Screen shot of Reesio workflow templates

An activity feed allows brokers to see when transactions have been created. Brokers can view a list of their agents’ transactions through a Pinterest-like image gallery and go to each transaction to check its progress, review documents, and send their agents messages.

Screen shot of Reesio transaction list

Agents and brokers who create Reesio accounts can also search for and join brokerages that have already been created by previous users or create a new brokerage account if one has yet to be created. Brokers are responsible for adding and approving agent members.

Screen shot showing brokerage members

Reesio’s pricing for individual users starts at $20 per month or $195 per year and goes down depending on the number of users a brokerage has, the company said. Originally $49 per month at the time of the platform’s national launch, the company almost immediately changed the pricing to match that of its rivals, Thomas said.

Reesio’s direct competitors are companies like dotloop and Cartavi, each of which provide a paperless transaction management platform for real estate professionals.

For brokers, Reesio offers an enhanced billing feature that automatically calculates a multi-agent pricing discount, if available, without the need to contact a Reesio sales representative.

“This lets brokers jump right in and sign everyone up in their brokerage quickly and easily,” The company said. “It also gives Reesio an edge because most of its competitors require brokers to manually contact their companies’ sales representatives to find out what the mult-agent discount is — an oftentimes painful and arduous process.”

At the moment, a discount kicks in at 20 agents, though that may go down to 10 agents in the future, Thomas said. According to the National Association of Realtors, the typical brokerage consists of 23 agents and brokers. At that size, a brokerage could expect a monthly cost of $19 or so per month, Thomas said.

The company claims its $195-per-year price point is actually cheaper than its competitors, particularly since Reesio does not require a separate subscription for e-signatures. DocuSign’s e-signing service has been incorporated into the Reesio platform for nearly a year, though that is about to change.

As of May 20, Reesio will switch to HelloSign, the e-signature service from electronic fax company HelloFax Inc. Thomas said he thought the product, user experience, and cost were better with HelloSign.

It also helped that HelloSign is a startup “focused on working with other startups,” Thomas said.

Earlier this month, Reesio was accepted into the 500 Startups Accelerator, a startup-incubation program run by big-name investors. The company’s selection was a sign that investors are increasingly eyeing the real estate technology space, which is attracting more interest since the successful initial public offerings of companies like Zillow and Trulia.

Along with its acceptance into the program, Reesio received $50,000 from 500 Startups, adding to the $70,000 it had already raised from angel investors. The company intends to close a seed round of between $500,000 and $1 million by the end of July or August, Thomas said.

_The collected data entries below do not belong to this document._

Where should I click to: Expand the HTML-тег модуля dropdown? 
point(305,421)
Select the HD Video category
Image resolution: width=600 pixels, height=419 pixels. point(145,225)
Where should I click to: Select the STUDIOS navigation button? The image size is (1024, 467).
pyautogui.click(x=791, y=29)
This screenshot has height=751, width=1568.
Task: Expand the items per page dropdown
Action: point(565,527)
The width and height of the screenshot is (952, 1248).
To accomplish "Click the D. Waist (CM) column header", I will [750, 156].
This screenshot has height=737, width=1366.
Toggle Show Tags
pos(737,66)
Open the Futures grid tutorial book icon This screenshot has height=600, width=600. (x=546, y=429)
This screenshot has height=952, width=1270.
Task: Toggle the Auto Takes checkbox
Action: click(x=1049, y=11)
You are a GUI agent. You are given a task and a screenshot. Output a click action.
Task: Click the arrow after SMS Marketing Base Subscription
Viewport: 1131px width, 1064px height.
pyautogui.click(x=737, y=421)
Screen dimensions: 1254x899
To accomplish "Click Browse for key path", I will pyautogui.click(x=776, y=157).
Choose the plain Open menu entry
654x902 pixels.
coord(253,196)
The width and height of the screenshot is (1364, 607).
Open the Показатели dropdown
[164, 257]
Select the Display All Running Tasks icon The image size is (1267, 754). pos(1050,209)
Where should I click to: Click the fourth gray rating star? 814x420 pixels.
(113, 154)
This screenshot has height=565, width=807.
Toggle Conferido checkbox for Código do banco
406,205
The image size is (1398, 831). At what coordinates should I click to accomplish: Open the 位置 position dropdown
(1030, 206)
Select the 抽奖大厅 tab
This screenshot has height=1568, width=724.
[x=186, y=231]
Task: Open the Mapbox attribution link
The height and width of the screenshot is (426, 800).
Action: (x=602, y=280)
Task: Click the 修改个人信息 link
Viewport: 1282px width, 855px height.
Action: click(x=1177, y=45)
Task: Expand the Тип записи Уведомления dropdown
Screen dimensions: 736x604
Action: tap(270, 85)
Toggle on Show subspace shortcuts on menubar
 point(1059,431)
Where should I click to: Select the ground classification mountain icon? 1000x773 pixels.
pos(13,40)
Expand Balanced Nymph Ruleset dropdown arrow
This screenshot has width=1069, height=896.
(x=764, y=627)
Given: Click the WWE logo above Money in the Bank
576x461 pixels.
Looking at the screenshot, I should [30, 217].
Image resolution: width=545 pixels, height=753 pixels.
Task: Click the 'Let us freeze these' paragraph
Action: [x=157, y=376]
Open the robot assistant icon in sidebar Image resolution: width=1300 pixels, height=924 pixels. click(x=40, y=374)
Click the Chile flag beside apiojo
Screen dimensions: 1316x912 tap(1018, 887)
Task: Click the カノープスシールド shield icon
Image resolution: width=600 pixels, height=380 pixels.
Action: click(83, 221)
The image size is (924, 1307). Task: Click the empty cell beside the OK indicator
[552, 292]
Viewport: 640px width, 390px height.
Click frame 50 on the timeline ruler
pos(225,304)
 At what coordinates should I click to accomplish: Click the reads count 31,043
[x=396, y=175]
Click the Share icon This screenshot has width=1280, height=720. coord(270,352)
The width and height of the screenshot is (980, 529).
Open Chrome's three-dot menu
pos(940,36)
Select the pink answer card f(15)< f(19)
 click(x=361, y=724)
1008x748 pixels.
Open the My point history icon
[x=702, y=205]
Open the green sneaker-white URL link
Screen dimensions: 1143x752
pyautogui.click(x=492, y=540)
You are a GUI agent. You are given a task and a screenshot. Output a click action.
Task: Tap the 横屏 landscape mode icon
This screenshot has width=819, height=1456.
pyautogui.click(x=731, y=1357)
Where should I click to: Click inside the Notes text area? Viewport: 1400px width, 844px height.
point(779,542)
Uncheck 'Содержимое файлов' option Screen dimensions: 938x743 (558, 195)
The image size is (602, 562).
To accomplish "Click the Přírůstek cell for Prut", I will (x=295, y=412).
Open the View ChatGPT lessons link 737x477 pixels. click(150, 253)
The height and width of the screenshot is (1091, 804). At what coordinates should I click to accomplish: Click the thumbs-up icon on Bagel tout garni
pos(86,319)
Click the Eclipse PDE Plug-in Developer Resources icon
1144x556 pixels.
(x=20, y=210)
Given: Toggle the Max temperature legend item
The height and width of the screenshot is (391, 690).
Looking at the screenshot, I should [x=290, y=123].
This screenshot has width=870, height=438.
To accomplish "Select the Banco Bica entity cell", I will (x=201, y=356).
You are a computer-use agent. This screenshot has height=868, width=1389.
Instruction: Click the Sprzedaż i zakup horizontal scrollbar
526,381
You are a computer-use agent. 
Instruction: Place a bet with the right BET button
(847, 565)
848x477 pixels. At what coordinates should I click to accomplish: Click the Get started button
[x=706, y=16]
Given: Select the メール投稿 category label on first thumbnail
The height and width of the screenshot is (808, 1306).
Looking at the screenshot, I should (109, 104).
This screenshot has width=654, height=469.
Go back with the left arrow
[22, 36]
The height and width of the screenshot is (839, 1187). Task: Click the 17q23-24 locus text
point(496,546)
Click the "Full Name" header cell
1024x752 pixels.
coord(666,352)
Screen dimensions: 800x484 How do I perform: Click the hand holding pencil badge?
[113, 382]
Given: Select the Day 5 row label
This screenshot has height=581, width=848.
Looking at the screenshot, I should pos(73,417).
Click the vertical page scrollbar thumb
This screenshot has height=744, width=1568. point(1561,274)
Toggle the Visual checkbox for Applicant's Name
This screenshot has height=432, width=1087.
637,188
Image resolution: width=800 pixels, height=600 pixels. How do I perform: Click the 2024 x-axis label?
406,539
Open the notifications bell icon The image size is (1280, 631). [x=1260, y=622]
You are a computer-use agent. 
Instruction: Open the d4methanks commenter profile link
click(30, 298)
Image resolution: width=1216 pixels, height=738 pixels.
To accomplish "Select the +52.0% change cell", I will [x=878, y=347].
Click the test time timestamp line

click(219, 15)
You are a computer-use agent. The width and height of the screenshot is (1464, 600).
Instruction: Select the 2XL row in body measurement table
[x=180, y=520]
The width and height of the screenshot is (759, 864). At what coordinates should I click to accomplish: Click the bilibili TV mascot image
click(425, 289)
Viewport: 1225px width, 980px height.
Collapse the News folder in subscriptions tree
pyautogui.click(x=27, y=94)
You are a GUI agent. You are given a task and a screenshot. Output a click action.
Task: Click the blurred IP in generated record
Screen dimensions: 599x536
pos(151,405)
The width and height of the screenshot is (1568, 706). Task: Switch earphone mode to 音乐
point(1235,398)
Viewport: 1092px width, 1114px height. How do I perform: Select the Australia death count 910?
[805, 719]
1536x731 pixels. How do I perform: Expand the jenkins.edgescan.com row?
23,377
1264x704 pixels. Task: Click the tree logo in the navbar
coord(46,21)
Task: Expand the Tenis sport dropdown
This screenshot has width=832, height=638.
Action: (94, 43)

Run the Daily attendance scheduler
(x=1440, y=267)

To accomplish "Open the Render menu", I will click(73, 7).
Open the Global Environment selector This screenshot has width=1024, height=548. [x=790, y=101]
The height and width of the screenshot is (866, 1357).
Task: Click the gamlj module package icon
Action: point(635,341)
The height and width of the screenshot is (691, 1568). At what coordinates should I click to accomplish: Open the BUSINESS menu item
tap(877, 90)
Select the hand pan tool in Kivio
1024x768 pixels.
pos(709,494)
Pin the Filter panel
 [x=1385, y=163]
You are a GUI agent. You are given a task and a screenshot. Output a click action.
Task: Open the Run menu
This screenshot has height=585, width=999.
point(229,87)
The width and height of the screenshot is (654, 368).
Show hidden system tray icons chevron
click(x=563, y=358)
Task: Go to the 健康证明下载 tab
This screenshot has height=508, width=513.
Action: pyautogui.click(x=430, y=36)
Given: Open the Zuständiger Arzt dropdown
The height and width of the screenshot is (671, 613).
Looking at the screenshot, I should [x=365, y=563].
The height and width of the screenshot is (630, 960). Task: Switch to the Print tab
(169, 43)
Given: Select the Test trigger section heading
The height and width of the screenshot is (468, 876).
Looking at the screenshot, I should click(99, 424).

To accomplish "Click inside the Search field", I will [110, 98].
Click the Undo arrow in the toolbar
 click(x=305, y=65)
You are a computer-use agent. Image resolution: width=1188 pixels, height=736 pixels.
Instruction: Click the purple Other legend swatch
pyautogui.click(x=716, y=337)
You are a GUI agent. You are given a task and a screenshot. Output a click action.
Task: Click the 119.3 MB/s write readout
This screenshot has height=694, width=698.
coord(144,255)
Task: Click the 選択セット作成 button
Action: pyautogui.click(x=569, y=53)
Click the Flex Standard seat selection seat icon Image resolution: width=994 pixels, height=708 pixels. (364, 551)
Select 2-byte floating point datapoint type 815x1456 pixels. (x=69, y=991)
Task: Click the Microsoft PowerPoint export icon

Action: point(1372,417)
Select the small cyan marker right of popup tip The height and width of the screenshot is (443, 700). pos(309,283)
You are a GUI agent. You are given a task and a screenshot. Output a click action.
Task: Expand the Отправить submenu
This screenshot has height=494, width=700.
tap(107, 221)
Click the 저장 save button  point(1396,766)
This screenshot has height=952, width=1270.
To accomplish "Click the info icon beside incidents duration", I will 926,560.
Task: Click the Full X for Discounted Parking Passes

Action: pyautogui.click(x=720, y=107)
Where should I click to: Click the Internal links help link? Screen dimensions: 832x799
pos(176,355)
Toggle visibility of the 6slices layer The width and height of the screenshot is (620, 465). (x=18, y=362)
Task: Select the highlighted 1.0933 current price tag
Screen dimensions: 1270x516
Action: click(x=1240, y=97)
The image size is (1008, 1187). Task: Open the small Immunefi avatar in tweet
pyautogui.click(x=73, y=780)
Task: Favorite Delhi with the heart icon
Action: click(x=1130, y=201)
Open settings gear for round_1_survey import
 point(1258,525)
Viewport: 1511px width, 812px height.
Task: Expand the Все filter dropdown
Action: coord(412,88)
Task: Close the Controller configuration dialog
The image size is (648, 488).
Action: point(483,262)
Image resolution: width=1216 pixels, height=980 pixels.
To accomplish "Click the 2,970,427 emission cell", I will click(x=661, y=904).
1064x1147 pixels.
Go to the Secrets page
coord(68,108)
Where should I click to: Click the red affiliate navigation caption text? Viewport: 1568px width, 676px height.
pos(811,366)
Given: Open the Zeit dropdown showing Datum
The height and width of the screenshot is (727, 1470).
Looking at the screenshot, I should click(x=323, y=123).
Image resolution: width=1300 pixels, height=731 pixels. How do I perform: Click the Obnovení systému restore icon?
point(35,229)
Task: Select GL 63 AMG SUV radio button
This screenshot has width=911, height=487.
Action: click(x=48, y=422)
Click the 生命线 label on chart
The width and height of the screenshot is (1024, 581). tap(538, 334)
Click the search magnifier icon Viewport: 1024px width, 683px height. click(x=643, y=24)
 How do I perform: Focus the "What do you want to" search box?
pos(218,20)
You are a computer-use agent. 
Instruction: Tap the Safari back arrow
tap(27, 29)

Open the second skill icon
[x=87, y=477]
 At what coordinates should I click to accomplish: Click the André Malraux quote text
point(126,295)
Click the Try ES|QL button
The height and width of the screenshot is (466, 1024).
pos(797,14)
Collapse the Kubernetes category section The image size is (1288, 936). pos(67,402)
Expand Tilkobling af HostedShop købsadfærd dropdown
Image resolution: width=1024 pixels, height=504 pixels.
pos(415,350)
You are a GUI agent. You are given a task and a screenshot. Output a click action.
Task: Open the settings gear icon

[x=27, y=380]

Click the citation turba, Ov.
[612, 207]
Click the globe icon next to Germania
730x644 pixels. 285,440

In the meantime, the company hopes to roll out three main features in the next three or four months. These include public transaction pages where, for instance, listing agents can post disclosures for view by multiple buyer’s agents. Listing agents would include a link to the public page in the local MLS.

In the long term, Thomas envisions these public transaction pages perhaps even taking the place of the MLS in this role.

“Possibly if people really like the look and feel of that public page, maybe people will start using that instead of uploading disclosures to the MLS. A lot of MLSs are kind of clunky. If it’s well-designed, easy to use, crisp and clear, that’s a better experience,” he said.

A second feature Reesio plans to incorporate is the ability for users to upload document templates and prepopulate them within the platform, rather than users having to enter information using a different product, such as zipForm, Thomas said.

Reesio also plans to build a tool within the platform that will allow users to submit, accept, counter, or reject offers.

These additional features will help establish Reesio as the “social hub for all things real estate,” Thomas said.